| 文書抜粋 |
鬼石岩は鬼の比喩なのか、大きなことの比喩なのか

さらに進むと、大岩がある。

たしか、ここを管理道が横切っているはずだ。

以前にここに来たときより、

管理道はさらに分かりにくくなっている。

沢には、さまざまなものが落ちている。

流木、ドラム缶、シカの骨、一升瓶。

ジャンルを問わず、いろいろなものが落ちている。

これは、なに?

F4 に到着。うーん、水流の中を登りたいなぁ。

ロープ無しのフリーでは、ちょっと怖いかな。

ここはいったん巻いて、滝の上に出る。

そして、トップロープでいったん下り、

それから、あらためて登り直す。

これなら安全だ。

 

この後はしばらく、沢を歩いて行く。

水量が多いので、ナメ滝が楽しい。

沢がいったん左にカーブすると、その先にF5 がある。(12:00)

思ったよりも大きな岩だ。とくに鬼の形はしていない。

ここが鬼石沢の核心部だろう。

ここは、水流沿いに登る。

ホールドがあまりないので、足を滑らさないよう、

ゆっくり登って行く。

平らな岩の上で、記念撮影。

ここは、記念撮影のためにあるような岩だ。

多くの探検家がここで、写真撮影をしたに違いない。

平らな岩の裏側には、大きな岩がもたれかかって岩屋になっている。

矢印が書いてあるので、この中を進むらしい。

 

岩屋の出口が、ちょっと登りにくいので

岩屋の右側から登る。

上部にホールドが少ない滝だ。

アンヌ隊員が登るときは、補助ロープで確保する。

F5 の上は、流れが細くなり、水が勢いよく流れている。

すがすがしい感じのするところだ。

F6を探せ。道迷いを誘発するな

このあたりは、地形がとても複雑だ。

地形図を見ても、現在地がはっきりつかめない。

沢登りは、流れに沿って登れば、めったに迷うことがない。

地図を頻繁に見ると、例え防水対策をしても、地図が濡れてしまう。

そのため、地図を見なくなってしまうことが多い。

しかし、そのことがこの後、大きな失敗につながることになる。

分岐に到着。(12:30)

左俣は水量が明らかに少ない。右俣で正解だろう。

迷わず右俣に進むと、小さな滝がある。

これは簡単に越えられる。

その上の滝は、かなり大きい。これが、F6 かな?

その先に、堰堤が見える。

あれ? ガイドブックには、F6 5m 、F7 5mとある。

大きな石がのっている堰堤もあるはずだが…。

どうもヘンだ。やっぱり、さっきの支流だと思った左俣が

正解だったのか。

この滝は、登ってしまったら下ることはできないだろう。

左俣に戻るなら、今しかチャンスがない。

| 課題一覧 |
1: 上の沢登りの記録を2文で要約してください。
2: 上の沢登りの記録のうち、「沢登りは、流れに沿って登れば、めったに迷うことがない。」から「迷わず右俣に進むと、小さな滝がある。」までを、両端を含めて一字一句変えずに返してください。

| データ部分 |
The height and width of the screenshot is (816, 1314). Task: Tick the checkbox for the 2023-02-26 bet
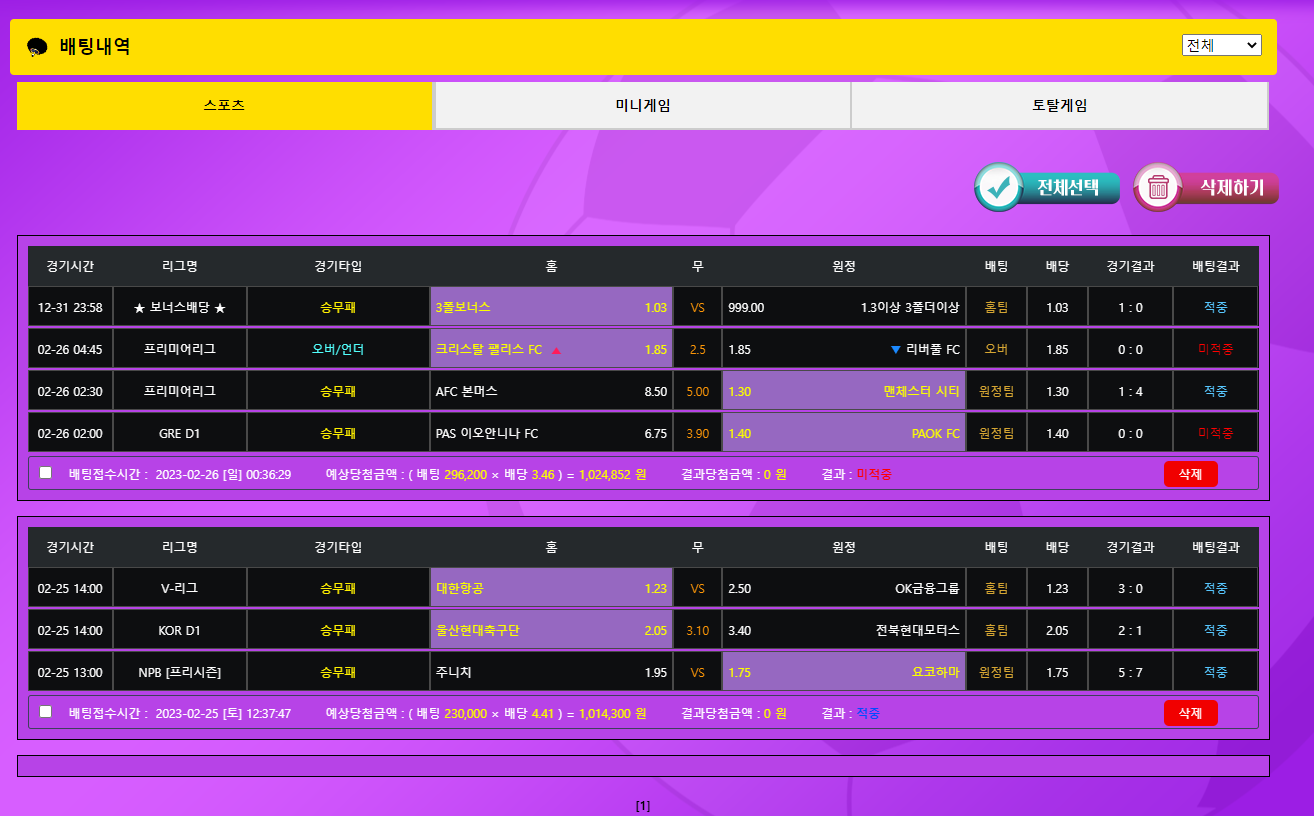[46, 473]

| 課題の解答 |
1: 鬼石沢を遡行し、F4では一度巻いて滝の上に出てからトップロープで下り、あらためて登り直した。核心部と思われるF5を水流沿いに登ったあと、分岐では水量の少ない左俣を避けて右俣に進んだが、ガイドブックの記述と合わず、左俣が正解だったのではないかと考え始めた。

2:
沢登りは、流れに沿って登れば、めったに迷うことがない。

地図を頻繁に見ると、例え防水対策をしても、地図が濡れてしまう。

そのため、地図を見なくなってしまうことが多い。

しかし、そのことがこの後、大きな失敗につながることになる。

分岐に到着。(12:30)

左俣は水量が明らかに少ない。右俣で正解だろう。

迷わず右俣に進むと、小さな滝がある。